**PROBLEM STATEMENT**
Reproduce the listing below with every instance of "GUI agent" changed to "interface agent", leaving everything else untouched.

**DATA TO USE**
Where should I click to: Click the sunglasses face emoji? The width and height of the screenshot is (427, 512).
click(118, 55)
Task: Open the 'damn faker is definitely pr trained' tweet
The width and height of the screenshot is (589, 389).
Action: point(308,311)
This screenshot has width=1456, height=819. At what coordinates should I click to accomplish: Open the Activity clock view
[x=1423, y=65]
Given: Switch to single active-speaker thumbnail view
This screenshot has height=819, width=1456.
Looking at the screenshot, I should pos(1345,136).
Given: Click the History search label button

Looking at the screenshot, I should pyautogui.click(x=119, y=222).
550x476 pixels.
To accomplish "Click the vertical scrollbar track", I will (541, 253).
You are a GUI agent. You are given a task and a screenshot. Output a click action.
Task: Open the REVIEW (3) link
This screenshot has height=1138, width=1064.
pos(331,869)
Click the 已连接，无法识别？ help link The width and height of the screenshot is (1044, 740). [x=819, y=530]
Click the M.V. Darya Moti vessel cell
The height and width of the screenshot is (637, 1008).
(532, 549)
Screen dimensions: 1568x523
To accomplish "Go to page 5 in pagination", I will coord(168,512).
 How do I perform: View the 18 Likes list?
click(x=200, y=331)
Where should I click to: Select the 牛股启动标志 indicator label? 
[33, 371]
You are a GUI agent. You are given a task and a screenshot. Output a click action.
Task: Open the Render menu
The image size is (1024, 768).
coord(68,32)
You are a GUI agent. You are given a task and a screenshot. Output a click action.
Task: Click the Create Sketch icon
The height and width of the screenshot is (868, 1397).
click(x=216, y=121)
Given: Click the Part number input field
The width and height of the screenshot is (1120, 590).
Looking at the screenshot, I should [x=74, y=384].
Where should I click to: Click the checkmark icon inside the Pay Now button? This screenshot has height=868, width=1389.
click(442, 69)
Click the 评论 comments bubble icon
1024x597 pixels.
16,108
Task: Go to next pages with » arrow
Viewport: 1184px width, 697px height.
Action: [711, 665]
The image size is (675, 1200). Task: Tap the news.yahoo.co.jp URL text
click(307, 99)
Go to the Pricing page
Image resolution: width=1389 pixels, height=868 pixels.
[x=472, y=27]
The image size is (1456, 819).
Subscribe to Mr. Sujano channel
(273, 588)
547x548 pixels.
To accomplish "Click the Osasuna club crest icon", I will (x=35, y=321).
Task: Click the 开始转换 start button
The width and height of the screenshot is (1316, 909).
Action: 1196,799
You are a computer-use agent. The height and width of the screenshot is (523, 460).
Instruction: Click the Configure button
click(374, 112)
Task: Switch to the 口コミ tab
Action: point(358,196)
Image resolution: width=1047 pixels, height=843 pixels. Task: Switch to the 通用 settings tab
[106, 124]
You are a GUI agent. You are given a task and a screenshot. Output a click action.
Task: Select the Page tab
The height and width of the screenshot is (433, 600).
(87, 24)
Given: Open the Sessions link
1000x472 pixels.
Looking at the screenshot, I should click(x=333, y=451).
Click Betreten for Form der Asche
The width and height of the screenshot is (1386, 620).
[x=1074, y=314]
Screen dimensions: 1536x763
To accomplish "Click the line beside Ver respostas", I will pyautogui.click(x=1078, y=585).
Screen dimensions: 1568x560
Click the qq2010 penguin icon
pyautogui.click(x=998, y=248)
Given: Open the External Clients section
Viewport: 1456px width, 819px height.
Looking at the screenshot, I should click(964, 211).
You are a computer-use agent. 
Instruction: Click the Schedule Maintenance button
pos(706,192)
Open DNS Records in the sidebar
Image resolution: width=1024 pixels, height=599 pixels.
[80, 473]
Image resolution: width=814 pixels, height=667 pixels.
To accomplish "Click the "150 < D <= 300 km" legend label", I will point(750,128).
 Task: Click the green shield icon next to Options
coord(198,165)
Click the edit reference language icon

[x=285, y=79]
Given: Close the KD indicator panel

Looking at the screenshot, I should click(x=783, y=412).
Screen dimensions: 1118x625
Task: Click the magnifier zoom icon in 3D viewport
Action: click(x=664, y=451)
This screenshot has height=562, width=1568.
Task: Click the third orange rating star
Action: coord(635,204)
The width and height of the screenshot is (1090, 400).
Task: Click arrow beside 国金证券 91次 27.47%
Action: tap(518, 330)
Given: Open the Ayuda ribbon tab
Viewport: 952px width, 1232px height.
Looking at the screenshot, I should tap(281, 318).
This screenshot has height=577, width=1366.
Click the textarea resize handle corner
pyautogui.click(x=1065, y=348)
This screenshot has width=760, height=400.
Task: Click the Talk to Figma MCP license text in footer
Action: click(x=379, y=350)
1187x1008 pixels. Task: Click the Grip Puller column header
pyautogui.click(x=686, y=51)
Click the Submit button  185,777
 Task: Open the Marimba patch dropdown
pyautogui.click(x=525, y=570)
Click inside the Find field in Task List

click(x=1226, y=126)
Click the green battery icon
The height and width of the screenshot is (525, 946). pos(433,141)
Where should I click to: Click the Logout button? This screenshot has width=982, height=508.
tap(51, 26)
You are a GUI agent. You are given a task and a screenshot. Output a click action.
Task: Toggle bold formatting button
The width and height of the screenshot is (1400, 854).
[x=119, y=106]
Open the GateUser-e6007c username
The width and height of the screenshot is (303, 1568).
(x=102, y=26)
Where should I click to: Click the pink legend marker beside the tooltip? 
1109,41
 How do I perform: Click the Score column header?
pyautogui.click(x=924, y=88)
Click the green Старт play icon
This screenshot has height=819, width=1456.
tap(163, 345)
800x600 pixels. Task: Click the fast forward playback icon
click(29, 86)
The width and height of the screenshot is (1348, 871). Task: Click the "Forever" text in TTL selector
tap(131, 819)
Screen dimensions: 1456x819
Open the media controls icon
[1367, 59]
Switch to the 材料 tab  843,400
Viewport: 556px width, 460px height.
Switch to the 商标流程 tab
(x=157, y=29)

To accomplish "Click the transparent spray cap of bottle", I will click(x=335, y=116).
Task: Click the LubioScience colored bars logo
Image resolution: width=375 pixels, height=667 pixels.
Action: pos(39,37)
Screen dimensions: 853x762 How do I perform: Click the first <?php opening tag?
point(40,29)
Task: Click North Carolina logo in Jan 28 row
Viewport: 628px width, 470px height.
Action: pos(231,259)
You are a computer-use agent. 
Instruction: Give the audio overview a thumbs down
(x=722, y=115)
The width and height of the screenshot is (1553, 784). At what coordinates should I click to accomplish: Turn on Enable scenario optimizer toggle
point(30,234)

**FULL SOLUTION**
Where should I click to: Click the sunglasses face emoji? The width and height of the screenshot is (427, 512).
click(118, 55)
Task: Open the 'damn faker is definitely pr trained' tweet
The width and height of the screenshot is (589, 389).
Action: point(308,311)
This screenshot has width=1456, height=819. At what coordinates should I click to accomplish: Open the Activity clock view
[x=1423, y=65]
Given: Switch to single active-speaker thumbnail view
This screenshot has height=819, width=1456.
Looking at the screenshot, I should pos(1345,136).
Given: Click the History search label button

Looking at the screenshot, I should pyautogui.click(x=119, y=222).
550x476 pixels.
To accomplish "Click the vertical scrollbar track", I will (541, 253).
You are a interface agent. You are given a task and a screenshot. Output a click action.
Task: Open the REVIEW (3) link
This screenshot has height=1138, width=1064.
pos(331,869)
Click the 已连接，无法识别？ help link The width and height of the screenshot is (1044, 740). [x=819, y=530]
Click the M.V. Darya Moti vessel cell
The height and width of the screenshot is (637, 1008).
(532, 549)
Screen dimensions: 1568x523
To accomplish "Go to page 5 in pagination", I will coord(168,512).
 How do I perform: View the 18 Likes list?
click(x=200, y=331)
Where should I click to: Select the 牛股启动标志 indicator label? 
[33, 371]
You are a interface agent. You are given a task and a screenshot. Output a click action.
Task: Open the Render menu
The image size is (1024, 768).
coord(68,32)
You are a interface agent. You are given a task and a screenshot. Output a click action.
Task: Click the Create Sketch icon
The height and width of the screenshot is (868, 1397).
click(x=216, y=121)
Given: Click the Part number input field
The width and height of the screenshot is (1120, 590).
Looking at the screenshot, I should [x=74, y=384].
Where should I click to: Click the checkmark icon inside the Pay Now button? This screenshot has height=868, width=1389.
click(442, 69)
Click the 评论 comments bubble icon
1024x597 pixels.
16,108
Task: Go to next pages with » arrow
Viewport: 1184px width, 697px height.
Action: [711, 665]
The image size is (675, 1200). Task: Tap the news.yahoo.co.jp URL text
click(307, 99)
Go to the Pricing page
Image resolution: width=1389 pixels, height=868 pixels.
[x=472, y=27]
The image size is (1456, 819).
Subscribe to Mr. Sujano channel
(273, 588)
547x548 pixels.
To accomplish "Click the Osasuna club crest icon", I will (x=35, y=321).
Task: Click the 开始转换 start button
The width and height of the screenshot is (1316, 909).
Action: 1196,799
You are a computer-use agent. The height and width of the screenshot is (523, 460).
Instruction: Click the Configure button
click(374, 112)
Task: Switch to the 口コミ tab
Action: point(358,196)
Image resolution: width=1047 pixels, height=843 pixels. Task: Switch to the 通用 settings tab
[106, 124]
You are a interface agent. You are given a task and a screenshot. Output a click action.
Task: Select the Page tab
The height and width of the screenshot is (433, 600).
(87, 24)
Given: Open the Sessions link
1000x472 pixels.
Looking at the screenshot, I should click(x=333, y=451).
Click Betreten for Form der Asche
The width and height of the screenshot is (1386, 620).
[x=1074, y=314]
Screen dimensions: 1536x763
To accomplish "Click the line beside Ver respostas", I will pyautogui.click(x=1078, y=585).
Screen dimensions: 1568x560
Click the qq2010 penguin icon
pyautogui.click(x=998, y=248)
Given: Open the External Clients section
Viewport: 1456px width, 819px height.
Looking at the screenshot, I should click(964, 211).
You are a computer-use agent. 
Instruction: Click the Schedule Maintenance button
pos(706,192)
Open DNS Records in the sidebar
Image resolution: width=1024 pixels, height=599 pixels.
[80, 473]
Image resolution: width=814 pixels, height=667 pixels.
To accomplish "Click the "150 < D <= 300 km" legend label", I will point(750,128).
 Task: Click the green shield icon next to Options
coord(198,165)
Click the edit reference language icon

[x=285, y=79]
Given: Close the KD indicator panel

Looking at the screenshot, I should click(x=783, y=412).
Screen dimensions: 1118x625
Task: Click the magnifier zoom icon in 3D viewport
Action: click(x=664, y=451)
This screenshot has height=562, width=1568.
Task: Click the third orange rating star
Action: coord(635,204)
The width and height of the screenshot is (1090, 400).
Task: Click arrow beside 国金证券 91次 27.47%
Action: tap(518, 330)
Given: Open the Ayuda ribbon tab
Viewport: 952px width, 1232px height.
Looking at the screenshot, I should tap(281, 318).
This screenshot has height=577, width=1366.
Click the textarea resize handle corner
pyautogui.click(x=1065, y=348)
This screenshot has width=760, height=400.
Task: Click the Talk to Figma MCP license text in footer
Action: click(x=379, y=350)
1187x1008 pixels. Task: Click the Grip Puller column header
pyautogui.click(x=686, y=51)
Click the Submit button  185,777
 Task: Open the Marimba patch dropdown
pyautogui.click(x=525, y=570)
Click inside the Find field in Task List

click(x=1226, y=126)
Click the green battery icon
The height and width of the screenshot is (525, 946). pos(433,141)
Where should I click to: Click the Logout button? This screenshot has width=982, height=508.
tap(51, 26)
You are a interface agent. You are given a task and a screenshot. Output a click action.
Task: Toggle bold formatting button
The width and height of the screenshot is (1400, 854).
[x=119, y=106]
Open the GateUser-e6007c username
The width and height of the screenshot is (303, 1568).
(x=102, y=26)
Where should I click to: Click the pink legend marker beside the tooltip? 
1109,41
 How do I perform: Click the Score column header?
pyautogui.click(x=924, y=88)
Click the green Старт play icon
This screenshot has height=819, width=1456.
tap(163, 345)
800x600 pixels. Task: Click the fast forward playback icon
click(29, 86)
The width and height of the screenshot is (1348, 871). Task: Click the "Forever" text in TTL selector
tap(131, 819)
Screen dimensions: 1456x819
Open the media controls icon
[1367, 59]
Switch to the 材料 tab  843,400
Viewport: 556px width, 460px height.
Switch to the 商标流程 tab
(x=157, y=29)

To accomplish "Click the transparent spray cap of bottle", I will click(x=335, y=116).
Task: Click the LubioScience colored bars logo
Image resolution: width=375 pixels, height=667 pixels.
Action: pos(39,37)
Screen dimensions: 853x762 How do I perform: Click the first <?php opening tag?
point(40,29)
Task: Click North Carolina logo in Jan 28 row
Viewport: 628px width, 470px height.
Action: pos(231,259)
You are a computer-use agent. 
Instruction: Give the audio overview a thumbs down
(x=722, y=115)
The width and height of the screenshot is (1553, 784). At what coordinates should I click to accomplish: Turn on Enable scenario optimizer toggle
point(30,234)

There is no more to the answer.